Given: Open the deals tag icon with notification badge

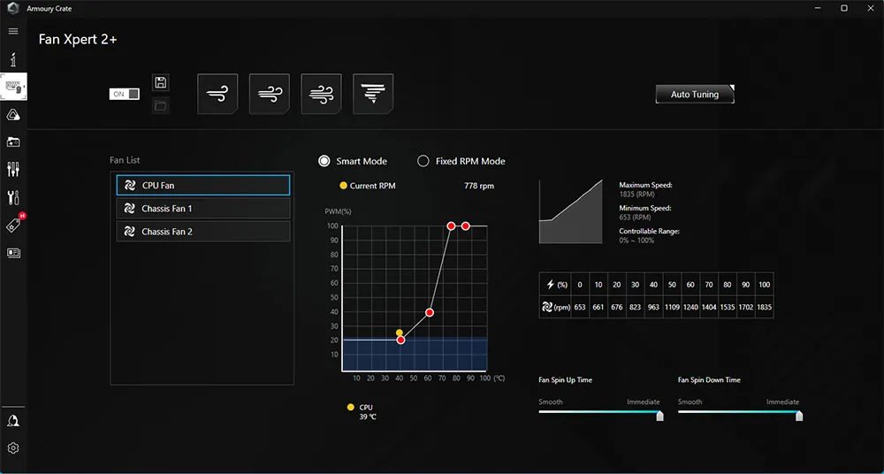Looking at the screenshot, I should pyautogui.click(x=13, y=225).
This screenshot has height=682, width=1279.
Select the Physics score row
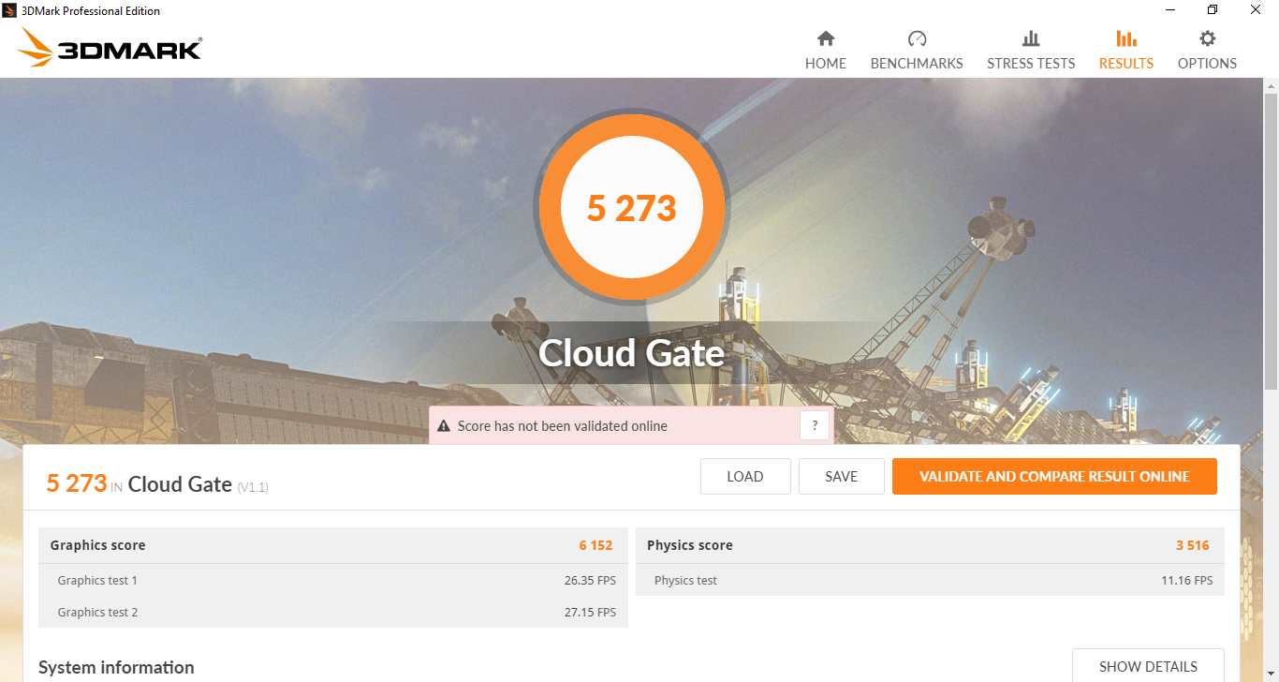pyautogui.click(x=930, y=545)
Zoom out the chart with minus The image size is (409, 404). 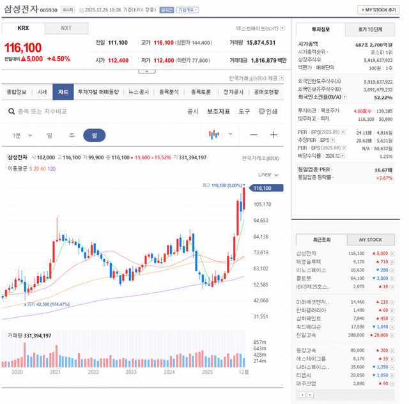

##############################

Everything in the entries except the pictures should be returned exactly as given.

» COMPLETED EXERCISE
Given: Open the deals tag icon with notification badge

Looking at the screenshot, I should pyautogui.click(x=13, y=225).
This screenshot has height=682, width=1279.
Select the Physics score row
pyautogui.click(x=930, y=545)
Zoom out the chart with minus The image size is (409, 404). 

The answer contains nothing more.